── Dataset extract
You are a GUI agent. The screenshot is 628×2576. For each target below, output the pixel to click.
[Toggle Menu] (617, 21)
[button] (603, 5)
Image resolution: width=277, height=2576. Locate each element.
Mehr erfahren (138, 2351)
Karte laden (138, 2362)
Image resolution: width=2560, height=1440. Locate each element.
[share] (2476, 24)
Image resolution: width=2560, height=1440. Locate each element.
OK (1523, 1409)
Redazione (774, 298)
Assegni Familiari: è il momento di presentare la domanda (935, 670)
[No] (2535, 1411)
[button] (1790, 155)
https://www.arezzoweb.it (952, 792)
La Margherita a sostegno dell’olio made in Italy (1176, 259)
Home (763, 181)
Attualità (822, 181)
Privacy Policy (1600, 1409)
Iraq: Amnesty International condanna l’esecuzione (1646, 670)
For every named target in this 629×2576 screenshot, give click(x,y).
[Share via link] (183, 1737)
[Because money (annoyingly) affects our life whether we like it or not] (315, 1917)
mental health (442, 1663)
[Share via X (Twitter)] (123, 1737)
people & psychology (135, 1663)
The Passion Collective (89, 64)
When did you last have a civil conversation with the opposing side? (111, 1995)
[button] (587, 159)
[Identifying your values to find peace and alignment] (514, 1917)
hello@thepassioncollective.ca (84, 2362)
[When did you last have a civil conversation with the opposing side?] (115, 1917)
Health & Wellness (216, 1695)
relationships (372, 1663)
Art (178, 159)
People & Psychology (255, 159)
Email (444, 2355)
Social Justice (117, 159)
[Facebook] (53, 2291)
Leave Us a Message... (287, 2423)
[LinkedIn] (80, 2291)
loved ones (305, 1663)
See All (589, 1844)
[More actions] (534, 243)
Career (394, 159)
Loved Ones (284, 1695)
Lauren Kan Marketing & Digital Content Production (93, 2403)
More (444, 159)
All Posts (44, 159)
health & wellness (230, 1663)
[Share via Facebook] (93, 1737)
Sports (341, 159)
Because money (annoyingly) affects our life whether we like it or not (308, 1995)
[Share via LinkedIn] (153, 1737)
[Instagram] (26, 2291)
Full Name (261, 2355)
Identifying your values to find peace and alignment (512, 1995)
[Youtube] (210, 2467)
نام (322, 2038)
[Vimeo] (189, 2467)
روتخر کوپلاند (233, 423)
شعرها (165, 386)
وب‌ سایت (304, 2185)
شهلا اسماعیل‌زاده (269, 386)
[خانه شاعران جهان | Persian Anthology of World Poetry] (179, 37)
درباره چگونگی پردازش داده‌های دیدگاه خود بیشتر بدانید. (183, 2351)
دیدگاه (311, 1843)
────
▸ Your task: All of the records should be repeated precisely as written.

▸ Result:
You are a GUI agent. The screenshot is 628×2576. For each target below, output the pixel to click.
[Toggle Menu] (617, 21)
[button] (603, 5)
Image resolution: width=277, height=2576. Locate each element.
Mehr erfahren (138, 2351)
Karte laden (138, 2362)
Image resolution: width=2560, height=1440. Locate each element.
[share] (2476, 24)
Image resolution: width=2560, height=1440. Locate each element.
OK (1523, 1409)
Redazione (774, 298)
Assegni Familiari: è il momento di presentare la domanda (935, 670)
[No] (2535, 1411)
[button] (1790, 155)
https://www.arezzoweb.it (952, 792)
La Margherita a sostegno dell’olio made in Italy (1176, 259)
Home (763, 181)
Attualità (822, 181)
Privacy Policy (1600, 1409)
Iraq: Amnesty International condanna l’esecuzione (1646, 670)
For every named target in this 629×2576 screenshot, give click(x,y).
[Share via link] (183, 1737)
[Because money (annoyingly) affects our life whether we like it or not] (315, 1917)
mental health (442, 1663)
[Share via X (Twitter)] (123, 1737)
people & psychology (135, 1663)
The Passion Collective (89, 64)
When did you last have a civil conversation with the opposing side? (111, 1995)
[button] (587, 159)
[Identifying your values to find peace and alignment] (514, 1917)
hello@thepassioncollective.ca (84, 2362)
[When did you last have a civil conversation with the opposing side?] (115, 1917)
Health & Wellness (216, 1695)
relationships (372, 1663)
Art (178, 159)
People & Psychology (255, 159)
Email (444, 2355)
Social Justice (117, 159)
[Facebook] (53, 2291)
Leave Us a Message... (287, 2423)
[LinkedIn] (80, 2291)
loved ones (305, 1663)
See All (589, 1844)
[More actions] (534, 243)
Career (394, 159)
Loved Ones (284, 1695)
Lauren Kan Marketing & Digital Content Production (93, 2403)
More (444, 159)
All Posts (44, 159)
health & wellness (230, 1663)
[Share via Facebook] (93, 1737)
Sports (341, 159)
Because money (annoyingly) affects our life whether we like it or not (308, 1995)
[Share via LinkedIn] (153, 1737)
[Instagram] (26, 2291)
Full Name (261, 2355)
Identifying your values to find peace and alignment (512, 1995)
[Youtube] (210, 2467)
نام (322, 2038)
[Vimeo] (189, 2467)
روتخر کوپلاند (233, 423)
شعرها (165, 386)
وب‌ سایت (304, 2185)
شهلا اسماعیل‌زاده (269, 386)
[خانه شاعران جهان | Persian Anthology of World Poetry] (179, 37)
درباره چگونگی پردازش داده‌های دیدگاه خود بیشتر بدانید. (183, 2351)
دیدگاه (311, 1843)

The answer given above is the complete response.